Data:
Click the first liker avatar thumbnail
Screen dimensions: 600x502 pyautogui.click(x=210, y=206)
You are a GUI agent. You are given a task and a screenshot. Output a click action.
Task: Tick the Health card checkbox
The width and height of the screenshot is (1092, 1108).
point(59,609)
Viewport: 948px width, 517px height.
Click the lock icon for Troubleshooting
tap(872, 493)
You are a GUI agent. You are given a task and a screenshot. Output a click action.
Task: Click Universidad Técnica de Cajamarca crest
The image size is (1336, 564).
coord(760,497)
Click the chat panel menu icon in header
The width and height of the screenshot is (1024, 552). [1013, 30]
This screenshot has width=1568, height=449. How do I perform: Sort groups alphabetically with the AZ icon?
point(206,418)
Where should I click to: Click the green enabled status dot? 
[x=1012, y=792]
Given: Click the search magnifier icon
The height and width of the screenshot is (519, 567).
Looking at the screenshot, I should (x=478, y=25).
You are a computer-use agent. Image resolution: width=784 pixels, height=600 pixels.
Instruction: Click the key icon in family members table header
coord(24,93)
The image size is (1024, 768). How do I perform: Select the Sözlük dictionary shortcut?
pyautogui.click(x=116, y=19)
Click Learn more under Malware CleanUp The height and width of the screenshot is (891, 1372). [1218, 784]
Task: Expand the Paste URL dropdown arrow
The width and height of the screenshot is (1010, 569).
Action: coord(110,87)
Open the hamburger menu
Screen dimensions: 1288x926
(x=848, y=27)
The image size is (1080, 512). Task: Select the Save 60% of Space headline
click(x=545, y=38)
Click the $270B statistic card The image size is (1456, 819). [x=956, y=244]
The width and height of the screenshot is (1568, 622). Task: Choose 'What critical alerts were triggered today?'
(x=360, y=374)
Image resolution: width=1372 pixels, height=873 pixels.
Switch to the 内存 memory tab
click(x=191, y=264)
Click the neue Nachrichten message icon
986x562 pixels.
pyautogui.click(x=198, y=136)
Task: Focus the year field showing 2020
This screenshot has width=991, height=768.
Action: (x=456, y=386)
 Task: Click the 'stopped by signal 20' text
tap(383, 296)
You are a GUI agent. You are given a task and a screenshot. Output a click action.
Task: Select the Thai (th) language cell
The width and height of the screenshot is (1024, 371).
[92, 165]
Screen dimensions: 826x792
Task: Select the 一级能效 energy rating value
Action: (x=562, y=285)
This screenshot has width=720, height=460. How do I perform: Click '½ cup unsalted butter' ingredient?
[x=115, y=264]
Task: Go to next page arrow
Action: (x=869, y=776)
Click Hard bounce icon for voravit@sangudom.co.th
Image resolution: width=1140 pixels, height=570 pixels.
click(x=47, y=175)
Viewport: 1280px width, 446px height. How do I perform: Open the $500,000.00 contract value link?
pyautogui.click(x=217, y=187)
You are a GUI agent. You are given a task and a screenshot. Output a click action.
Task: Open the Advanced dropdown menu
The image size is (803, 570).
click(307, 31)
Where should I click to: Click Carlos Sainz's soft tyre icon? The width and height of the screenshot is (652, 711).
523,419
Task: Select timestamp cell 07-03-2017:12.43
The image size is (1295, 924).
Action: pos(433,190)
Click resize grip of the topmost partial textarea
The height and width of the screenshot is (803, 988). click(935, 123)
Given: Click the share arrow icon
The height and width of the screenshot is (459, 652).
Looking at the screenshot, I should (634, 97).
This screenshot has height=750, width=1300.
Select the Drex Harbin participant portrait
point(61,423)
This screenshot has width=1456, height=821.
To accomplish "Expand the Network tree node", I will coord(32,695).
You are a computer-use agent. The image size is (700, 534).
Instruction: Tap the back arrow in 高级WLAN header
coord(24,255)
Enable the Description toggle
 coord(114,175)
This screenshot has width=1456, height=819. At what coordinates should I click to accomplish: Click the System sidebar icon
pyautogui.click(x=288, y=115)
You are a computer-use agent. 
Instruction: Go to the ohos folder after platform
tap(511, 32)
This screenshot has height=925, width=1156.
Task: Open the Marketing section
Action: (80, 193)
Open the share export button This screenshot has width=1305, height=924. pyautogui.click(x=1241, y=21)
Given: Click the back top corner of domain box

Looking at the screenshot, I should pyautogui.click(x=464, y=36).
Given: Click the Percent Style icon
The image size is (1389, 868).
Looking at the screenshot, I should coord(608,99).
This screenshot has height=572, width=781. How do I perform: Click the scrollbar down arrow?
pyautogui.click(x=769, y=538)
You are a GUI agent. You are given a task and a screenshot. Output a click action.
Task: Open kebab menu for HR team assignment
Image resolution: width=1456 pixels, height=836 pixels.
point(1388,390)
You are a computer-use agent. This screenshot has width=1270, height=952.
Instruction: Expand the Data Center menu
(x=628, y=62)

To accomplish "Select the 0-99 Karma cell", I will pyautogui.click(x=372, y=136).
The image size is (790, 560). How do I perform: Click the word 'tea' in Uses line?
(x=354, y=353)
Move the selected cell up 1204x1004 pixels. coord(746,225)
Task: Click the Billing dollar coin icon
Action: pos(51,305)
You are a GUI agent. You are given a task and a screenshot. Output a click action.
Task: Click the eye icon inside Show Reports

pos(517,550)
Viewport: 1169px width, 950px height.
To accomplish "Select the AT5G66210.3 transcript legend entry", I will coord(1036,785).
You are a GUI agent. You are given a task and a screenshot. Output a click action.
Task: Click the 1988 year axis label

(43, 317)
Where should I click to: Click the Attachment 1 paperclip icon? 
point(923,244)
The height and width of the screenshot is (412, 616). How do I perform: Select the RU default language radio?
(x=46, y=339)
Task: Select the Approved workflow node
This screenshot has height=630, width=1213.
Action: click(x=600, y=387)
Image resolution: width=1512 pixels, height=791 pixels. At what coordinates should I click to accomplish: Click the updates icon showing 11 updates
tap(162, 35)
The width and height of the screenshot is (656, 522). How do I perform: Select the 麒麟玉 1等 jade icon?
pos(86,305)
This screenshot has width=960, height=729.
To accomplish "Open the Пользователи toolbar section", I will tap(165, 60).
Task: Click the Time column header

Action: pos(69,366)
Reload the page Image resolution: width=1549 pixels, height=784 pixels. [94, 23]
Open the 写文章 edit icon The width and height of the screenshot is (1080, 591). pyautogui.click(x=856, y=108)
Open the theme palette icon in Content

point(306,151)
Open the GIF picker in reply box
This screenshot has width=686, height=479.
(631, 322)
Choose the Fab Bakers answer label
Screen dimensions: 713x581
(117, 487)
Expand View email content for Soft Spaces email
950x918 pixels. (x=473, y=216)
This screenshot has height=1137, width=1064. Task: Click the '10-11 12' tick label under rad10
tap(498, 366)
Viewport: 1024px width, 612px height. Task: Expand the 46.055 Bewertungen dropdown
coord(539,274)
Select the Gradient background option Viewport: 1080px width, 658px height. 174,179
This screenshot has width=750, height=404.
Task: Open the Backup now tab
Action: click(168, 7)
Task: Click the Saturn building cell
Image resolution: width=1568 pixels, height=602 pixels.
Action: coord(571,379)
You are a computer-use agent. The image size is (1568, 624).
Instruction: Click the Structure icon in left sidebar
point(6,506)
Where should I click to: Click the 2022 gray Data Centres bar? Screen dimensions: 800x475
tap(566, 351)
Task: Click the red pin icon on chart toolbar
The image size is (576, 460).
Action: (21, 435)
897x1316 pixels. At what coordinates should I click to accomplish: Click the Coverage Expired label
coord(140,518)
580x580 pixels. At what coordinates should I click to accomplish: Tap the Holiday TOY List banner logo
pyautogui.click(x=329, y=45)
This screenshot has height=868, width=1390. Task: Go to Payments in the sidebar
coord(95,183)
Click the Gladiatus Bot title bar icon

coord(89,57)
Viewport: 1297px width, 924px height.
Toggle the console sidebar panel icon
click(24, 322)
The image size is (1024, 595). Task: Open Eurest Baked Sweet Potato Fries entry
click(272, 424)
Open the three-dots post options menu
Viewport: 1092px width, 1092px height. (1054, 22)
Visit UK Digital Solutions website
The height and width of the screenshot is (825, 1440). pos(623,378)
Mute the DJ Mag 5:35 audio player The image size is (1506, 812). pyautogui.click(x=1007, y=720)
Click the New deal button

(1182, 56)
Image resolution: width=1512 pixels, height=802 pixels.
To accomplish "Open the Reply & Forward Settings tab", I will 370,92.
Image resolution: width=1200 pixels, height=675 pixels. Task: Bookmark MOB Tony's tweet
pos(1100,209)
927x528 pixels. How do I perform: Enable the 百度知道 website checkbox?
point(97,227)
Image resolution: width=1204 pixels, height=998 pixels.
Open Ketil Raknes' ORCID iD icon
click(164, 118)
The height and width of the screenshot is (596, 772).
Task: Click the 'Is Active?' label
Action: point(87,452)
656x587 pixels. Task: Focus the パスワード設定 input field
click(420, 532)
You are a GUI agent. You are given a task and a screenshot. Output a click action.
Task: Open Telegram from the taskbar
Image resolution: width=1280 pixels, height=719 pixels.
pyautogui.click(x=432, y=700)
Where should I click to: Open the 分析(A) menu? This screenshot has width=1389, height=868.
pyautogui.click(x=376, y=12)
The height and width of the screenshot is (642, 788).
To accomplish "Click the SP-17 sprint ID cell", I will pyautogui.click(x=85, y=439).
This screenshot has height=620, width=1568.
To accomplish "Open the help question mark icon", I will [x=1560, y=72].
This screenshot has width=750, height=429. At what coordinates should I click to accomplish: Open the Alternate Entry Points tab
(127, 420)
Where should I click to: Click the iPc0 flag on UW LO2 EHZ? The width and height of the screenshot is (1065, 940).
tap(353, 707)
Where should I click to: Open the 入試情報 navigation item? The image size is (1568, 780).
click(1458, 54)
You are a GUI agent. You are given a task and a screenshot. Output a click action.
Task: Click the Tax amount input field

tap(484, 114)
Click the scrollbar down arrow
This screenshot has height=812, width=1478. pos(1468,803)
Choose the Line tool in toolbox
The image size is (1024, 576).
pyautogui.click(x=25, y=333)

Written exercise: Express the listing, starting at the line containing "Click the Gladiatus Bot title bar icon" and ending at the line containing "pyautogui.click(x=376, y=12)", as a Markdown table with columns Row and Line, numbering each line and leaving out blank lines.

Answer to the exercise:
| Row | Line |
|---|---|
| 1 | Click the Gladiatus Bot title bar icon |
| 2 | coord(89,57) |
| 3 | Viewport: 1297px width, 924px height. |
| 4 | Toggle the console sidebar panel icon |
| 5 | click(24, 322) |
| 6 | The image size is (1024, 595). Task: Open Eurest Baked Sweet Potato Fries entry |
| 7 | click(272, 424) |
| 8 | Open the three-dots post options menu |
| 9 | Viewport: 1092px width, 1092px height. (1054, 22) |
| 10 | Visit UK Digital Solutions website |
| 11 | The height and width of the screenshot is (825, 1440). pos(623,378) |
| 12 | Mute the DJ Mag 5:35 audio player The image size is (1506, 812). pyautogui.click(x=1007, y=720) |
| 13 | Click the New deal button |
| 14 | (1182, 56) |
| 15 | Image resolution: width=1512 pixels, height=802 pixels. |
| 16 | To accomplish "Open the Reply & Forward Settings tab", I will 370,92. |
| 17 | Image resolution: width=1200 pixels, height=675 pixels. Task: Bookmark MOB Tony's tweet |
| 18 | pos(1100,209) |
| 19 | 927x528 pixels. How do I perform: Enable the 百度知道 website checkbox? |
| 20 | point(97,227) |
| 21 | Image resolution: width=1204 pixels, height=998 pixels. |
| 22 | Open Ketil Raknes' ORCID iD icon |
| 23 | click(164, 118) |
| 24 | The height and width of the screenshot is (596, 772). |
| 25 | Task: Click the 'Is Active?' label |
| 26 | Action: point(87,452) |
| 27 | 656x587 pixels. Task: Focus the パスワード設定 input field |
| 28 | click(420, 532) |
| 29 | You are a GUI agent. You are given a task and a screenshot. Output a click action. |
| 30 | Task: Open Telegram from the taskbar |
| 31 | Image resolution: width=1280 pixels, height=719 pixels. |
| 32 | pyautogui.click(x=432, y=700) |
| 33 | Where should I click to: Open the 分析(A) menu? This screenshot has width=1389, height=868. |
| 34 | pyautogui.click(x=376, y=12) |